Summary10

Lecture Summary

The main topic of the lecture is the correctness proofs of minimum spanning tree algorithms, with the goal of gaining a deeper understanding of the graph theory. A number of the homework problems relate to this. At the end of the lecture, clustering is introduced as an application of the minimum spanning tree algorithm. Students were fairly engaged with the clustering discussion at the end.

This lecture is a bit short - it came to just about 44 minutes.

This lecture was given two days after the spanning tree algorithms were introduced. You will be using the algorithm after a much bigger break from the spanning trees - so you may need to spend more time on the slide introducing the algorithms.

The edge inclusion lemma is important - so student should be clear on what the lemma says. If students are not comfortable about what the lemma says, you should stop for discussion.

It was pointed out by an observer, that the lecturer tends to point to the code, without identifying what he is pointing to. In this case the algorithm is simple enough, that it probably isn't an issue.

The instructor wants the students to state how the edge inclusion is used to prove that the algorithm is correct - however, it is not very clear what he is asking. What he is asking is "How is the edge inclusion lemma used to show that when Prim's algorithm adds an edge to T, it is in the minimum spanning tree". A more specific version of the question is "What is the set S that the edge inclusion lemma would use to show that edges are correctly added to the minimum spanning tree". The student answer is "in the cloud versus out of the cloud" - in class, we have been refering to the collection of vertices chosen in Prim's algorithm (or Dijkstra's algorithm) as "The cloud". (This is not standard terminology - so no need to use it).

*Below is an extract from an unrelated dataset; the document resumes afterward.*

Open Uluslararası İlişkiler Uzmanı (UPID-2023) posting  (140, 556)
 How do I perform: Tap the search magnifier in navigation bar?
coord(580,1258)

The same approach is taken for Kruskal's algorithm of asking the students how to apply the Inclusion lemma. On this slide - the instructor is clear when he asks the question. A student gives a correct answer - but it is very hard to understand. The instructor draws a diagram, and then explains what the student said, so you shouldn't worry about trying to understand the student.

At 14:00 the class is asked: "Why can't the most expensive edge on a cycle be on a spanning tree". The student answer is not audible. There are several more student comments - which are easier to understand. These comments are true - but don't go as far as giving a proof. At about 16:00 a student gives a sketch of a correct proof. The instructor starts the proof. At 17:40 he asks "what do we do with the cycle" but gets no response - so continues. At 20:35 the instructor asks why the edge e₁ has lower cost than e. This is a simple question which can test whether the audience is following the discussion.

At abpit 22:00 the instructor applies the lemma to show that the algorithm works. The question asked at about 22:45 is how do we know that the most expensive edge which does not disconnect the graph is the largest edge on the cycle. This is answered by a student, and the answer is explained.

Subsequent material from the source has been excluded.